Le travail de la réflexion est donc la source de grandes avancées. Nous ne nous bornons plus à faire des constats mais nous pouvons calculer le déplacement d’un astre ou nous faire des idées de plus en plus précises au sujet de l’évolution de la nature. Ainsi progresse la raison. De plus, à travers ces exemples, Hegel introduit une autre idée importante. Le cas de l’astronomie lui fait dire que l’esprit « a foi en un ordre, en une détermination simple, constante et universelle. » La notion de foi pourrait paraître ici inappropriée puisque nous parlons de théorie et de connaissance rationnelle. Mais il faut avoir une vue plus compréhensive. Théoriser n’a de sens que parce que nous présupposons qu’il est possible de formuler des lois et de conceptualiser les phénomènes. Foi et raison ne sont pas ici à opposer. Ces deux dimensions sont unies au sein de l’esprit. La raison doit croire qu’elle peut parvenir à ses objectifs. Le mot « foi » signifie d’ailleurs que cette croyance est ferme. Ce n’est pas une opinion plus ou moins probable mais l’expression d’une certitude qui reste encore subjective. Nous pouvons dire alors que le travail de la réflexion consiste justement à transformer cette détermination en une vérité objective, démontrée. Cette foi est liée au désir de l’esprit de ne pas rester un simple observateur des phénomènes. L’homme affirme sa confiance dans ses propres forces de compréhension en même temps qu’il présuppose que la nature n’est pas un chaos mais un cosmos, c’est-à-dire un monde ordonné par des lois.

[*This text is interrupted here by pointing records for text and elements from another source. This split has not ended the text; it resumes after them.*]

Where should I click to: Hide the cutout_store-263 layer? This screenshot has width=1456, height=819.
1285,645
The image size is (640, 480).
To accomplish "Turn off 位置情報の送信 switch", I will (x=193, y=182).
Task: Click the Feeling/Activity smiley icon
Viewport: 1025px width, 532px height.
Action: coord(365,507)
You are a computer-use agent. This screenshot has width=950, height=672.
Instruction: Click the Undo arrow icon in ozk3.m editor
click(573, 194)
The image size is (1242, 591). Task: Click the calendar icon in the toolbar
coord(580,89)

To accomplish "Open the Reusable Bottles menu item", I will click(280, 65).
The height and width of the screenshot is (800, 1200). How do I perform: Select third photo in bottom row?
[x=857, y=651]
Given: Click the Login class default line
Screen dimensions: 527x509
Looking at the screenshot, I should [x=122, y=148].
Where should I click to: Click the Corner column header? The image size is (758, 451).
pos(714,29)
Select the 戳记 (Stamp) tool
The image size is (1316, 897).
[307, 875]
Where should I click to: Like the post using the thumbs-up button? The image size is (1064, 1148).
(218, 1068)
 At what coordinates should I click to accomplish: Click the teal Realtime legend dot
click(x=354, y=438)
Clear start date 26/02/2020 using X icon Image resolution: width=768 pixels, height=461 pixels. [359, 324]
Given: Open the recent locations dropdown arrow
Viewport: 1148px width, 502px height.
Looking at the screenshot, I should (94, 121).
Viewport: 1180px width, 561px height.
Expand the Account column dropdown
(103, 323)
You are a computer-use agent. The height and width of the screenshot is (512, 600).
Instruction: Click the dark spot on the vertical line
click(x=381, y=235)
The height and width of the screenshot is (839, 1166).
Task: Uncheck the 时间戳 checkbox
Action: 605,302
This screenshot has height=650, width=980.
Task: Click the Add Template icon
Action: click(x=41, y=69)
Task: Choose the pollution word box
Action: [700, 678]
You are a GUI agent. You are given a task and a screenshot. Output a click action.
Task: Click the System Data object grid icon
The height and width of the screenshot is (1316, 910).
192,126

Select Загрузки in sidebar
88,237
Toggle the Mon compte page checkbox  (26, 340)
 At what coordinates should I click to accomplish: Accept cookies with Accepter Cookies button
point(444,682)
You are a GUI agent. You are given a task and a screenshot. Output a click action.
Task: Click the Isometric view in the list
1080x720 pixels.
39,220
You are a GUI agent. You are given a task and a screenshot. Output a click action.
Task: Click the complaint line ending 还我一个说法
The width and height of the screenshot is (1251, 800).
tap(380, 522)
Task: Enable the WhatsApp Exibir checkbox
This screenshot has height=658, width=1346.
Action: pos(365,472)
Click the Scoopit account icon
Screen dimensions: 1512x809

B. L’universel et le sensible

Le texte se conclut par un retour à l’idée d’universalité. Nous avons vu comment elle intervient par rapport à la perception sensible des phénomènes. Hegel affirme qu’il est impossible de saisir ce qui est universel par le moyen des sens. Ce faisant, il confirme l’idée selon laquelle la réflexion est l’œuvre d’une opération intellectuelle. Par définition, est universel ce qui vaut en tout temps et en tout lieu pour les individus d’un même groupe. C’est, par exemple, la qualité que nous attribuons aux droits de l’homme : ce critère est supérieur à celui de la généralité, car le général implique des exceptions. L’universel est donc au-delà des cadres de l’expérience. En effet, ce qui s’expérimente s’accomplit nécessairement en un lieu et un temps déterminé. Tout résultat obtenu seulement par expérience est donc relatif alors que ce qui est universel est absolu. Or, les sens ne nous donnent que des informations particulières – ou au mieux générales – lorsque nous constatons qu’un phénomène se répète. Il est donc vrai de dire que l’universel « ne peut être saisi avec les sens. » Dès lors, il faut reconnaître que l’esprit est doté d’une raison qui commence à s’éveiller en constatant que des phénomènes se produisent, mais qui se développe ensuite avec ses propres ressources logiques pour parvenir à formuler « ce qui est essentiel et vrai. » La théorie se réfère à l’expérience mais dispose de ses moyens propres pour la connaître.

Conclusion

Au terme de cette étude il apparaît que la connaissance du réel est un désir profond de l’esprit. Nous ne cherchons pas seulement à connaître pour utiliser mais aussi parce qu’il y a un plaisir d’accéder aux causes des phénomènes. Les hommes ne se contentent pas de vivre dans un monde dont ils ne saisiraient que les aspects nécessaires à leurs besoins. Ils veulent percer à jour les raisons de ce qu’ils constatent. La question « pourquoi ? » est essentielle et la complexité du réel nous montre qu’y répondre est une tâche illimitée. L’entreprise n’est pas simple, comme le montre l’histoire des sciences, mais l’esprit est animé d’une foi dans la rationalité du réel et dans la capacité de la raison à la découvrir.